Der vertikale Pass ist spätestens seit der Fußball-Weltmeisterschaft 2018 als Alternative jener Quer- oder Rückpässe bekannt, die damals die deutsche Nationalelf in Russland erfolglos pflegte. Geht es nach dem Willen der FDP-Bürgerschaftsfraktion, soll Hamburg nun auch beim Bau seiner Sportanlagen steil gehen, sie in luftigen Höhen auf Dächern bestehender Gebäude planen. Daniel Oetzel (31) jedenfalls, sportpolitischer Sprecher der Liberalen, hat mit seinen Kollegen einen entsprechenden Antrag an die Bürgerschaft gestellt.

Der Senat solle „im Rahmen eines Modellprojekts prüfen, welche besondern Anforderungen bei der Errichtung vertikaler Sportflächen zu beachten sind und welche Grundstücke sich in Hamburg dafür konkret eignen“. Am Mittwoch könnte im Parlament über den Vorschlag abgestimmt werden.

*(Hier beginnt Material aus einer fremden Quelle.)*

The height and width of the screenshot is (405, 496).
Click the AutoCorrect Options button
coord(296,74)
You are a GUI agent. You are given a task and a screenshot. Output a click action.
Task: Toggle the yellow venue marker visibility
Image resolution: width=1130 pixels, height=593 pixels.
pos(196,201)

Gewerbe, Wohnungsbau, Sport und Natur konkurrieren in Hamburg seit Jahren um die weniger werdenden freien Flächen. Ein bekannter Sündenfall bleibt die HafenCity, in der bis heute kein normgerechtes Fußballspielfeld existiert (Abendblatt berichtete). In anderen neuen Quartieren wie am Diebsteich, dort soll ein Regionalliga-Fußballstadion entstehen, und der Neuen Mitte Altona wird der Sport inzwischen mehr oder weniger mitgedacht oder ist wie in Oberbillwerder sogar Ausgangspunkt der Planungen.

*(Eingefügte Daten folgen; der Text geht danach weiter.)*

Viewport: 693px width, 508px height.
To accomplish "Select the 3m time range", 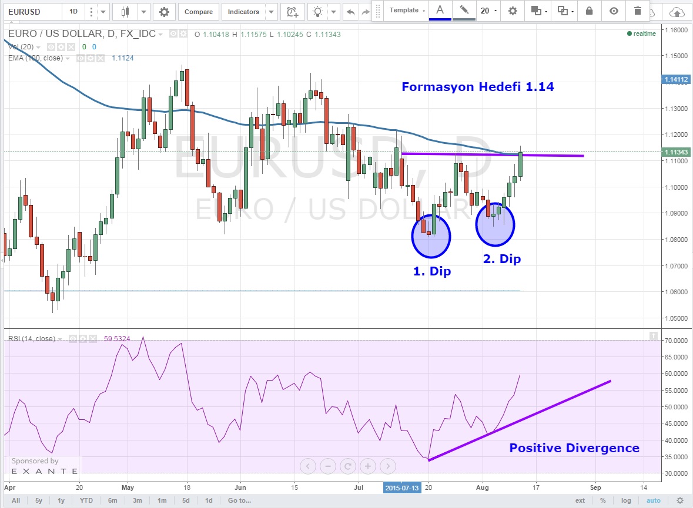I will tap(136, 500).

Vorbild ist der „Fußballhimmel“ in Berlin

„Eine Lösung zum Ausgleich verschiedener Bedarfe könnten vertikale Sportflächen darstellen“, sagt FDP-Politiker Oetzel. „Anstatt in der Breite Flächen entweder nur als Wohn- oder Gewerbefläche zu bewirtschaften und dabei eine sportliche Nutzung zu verdrängen, könnten künftig die verschiedenen Nutzungsmöglichkeiten übereinander gebaut und damit mehrere Bedarfe in einem Komplex realisiert werden.“

Das geschieht zum Teil bereits. Schulsporthallen werden heute in Hamburg auch zwei- oder dreistöckig geplant und gebaut – wie etwa die doppelgeschossigen Hallen der Stadtteilschule an der Neustädter Straße und des Gymnasiums Hoheluft – oder wandern unter die Erde. Ein bundesweit viel zitiertes Beispiel ist die Spielstätte der SG Blau-Weiß Friedrichs­hain in Berlin.

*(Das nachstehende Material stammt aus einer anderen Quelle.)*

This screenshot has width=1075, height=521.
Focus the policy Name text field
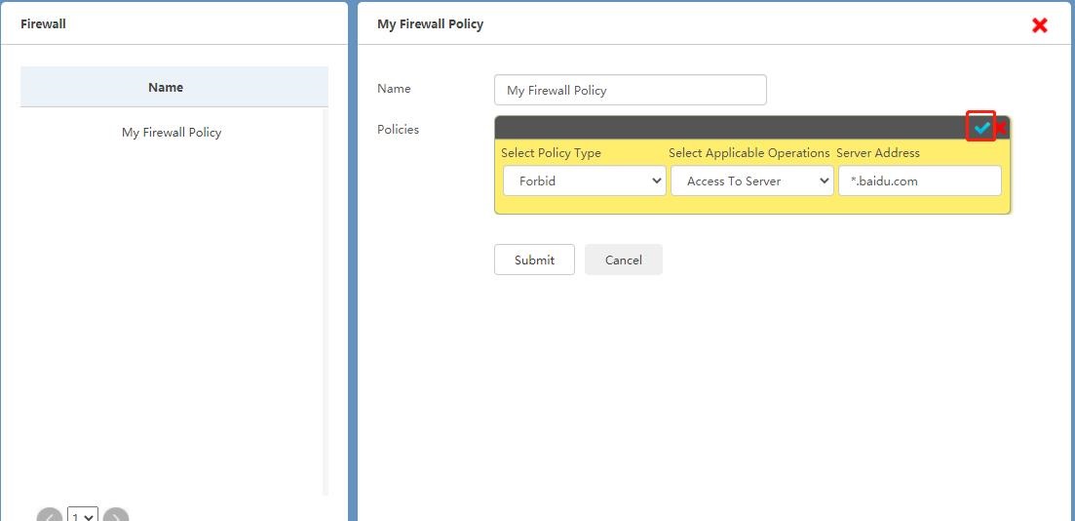click(630, 90)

Auf dem Dach eines Großmarktes entstand vor 13 Jahren in der Nähe des Ostbahnhofes in zwölf Metern Höhe ein 8750 Quadratmeter großer Kunststoffrasenplatz mit einer Tribüne für 300 Zuschauer. Die Berliner nennen ihn den „Fußballhimmel“. Passenderweise ist am Sonntag, gewöhnlicherweise einer der Hauptspieltage im Amateurfußball, Ruhetag, weil dann die Metro geschlossen ist. Auch die Windverhältnisse sind gewöhnungsbedürftig. Weder Bäume noch Hauswände bieten Schutz, wenn es stürmt oder gewittert, ruht aus Sicherheitsgründen der Spiel- oder Trainingsbetrieb. Dass hin und wieder Bälle über die Zäune fliegen, hat bislang zu keinen unlösbaren Problemen geführt.

Ziel: Viele Sportflächen auf immer engerem Raum

Die Handelskammer Hamburg hatte schon vor Jahren dieses Projekt aufgegriffen und vorgeschlagen, auf dem Me­tro-Großmarkt Altona (Plöner Straße) ein Spielfeld zu errichten – um in dem Gebiet mehr Platz für Wohnungen und Gewerbe zu schaffen. Diesem Gedanken wurde bisher nicht weiter nachgegangen. „In einer verdichteten Großstadt müssen wir auch innovative Modelle verfolgen, um möglichst viele Sportflächen zu realisieren“, sagt jetzt Innen- und Sportsenator Andy Grote (SPD). „Wo immer es geht, sind aber ebenerdige Sportanlagen, die für jedermann leicht zugänglich sind, die deutlich bessere Option.“

Martin Brinkmann ist geschäftsführender Gesellschafter der Stadterneuerungs- und Stadtentwicklungsgesellschaft Hamburg mbh (steg). Seine Bedenken sind ebenfalls grundsätzlicher Art: „Den Berliner Projekten fehlt nach unseren Recherchen oft der richtige Bezug/Zugang zum sozialen Umfeld. Dadurch wird der Sport isoliert, verliert einen Großteil seines sozialen Bindekitts. Bei Planung solcher Anlagen in der ‚Höhe‘ bleibt das eine Herausforderung, und das hat natürlich auch viel mit der Nutzung im Gebäude zu tun.“

In Teilen Südamerikas, erzählt Brinkmann, entstünden eine Reihe interessanter „Sporthäuser“ am Rande vernachlässigter Quartiere, die dem Bewegungsdrang von Kindern, Jugendlichen und Jungerwachsenen Raum geben und das soziale Gefüge stärken, „weil die Nutzer und Nutzerinnen sich selbst in diesen Häusern organisieren müssen“.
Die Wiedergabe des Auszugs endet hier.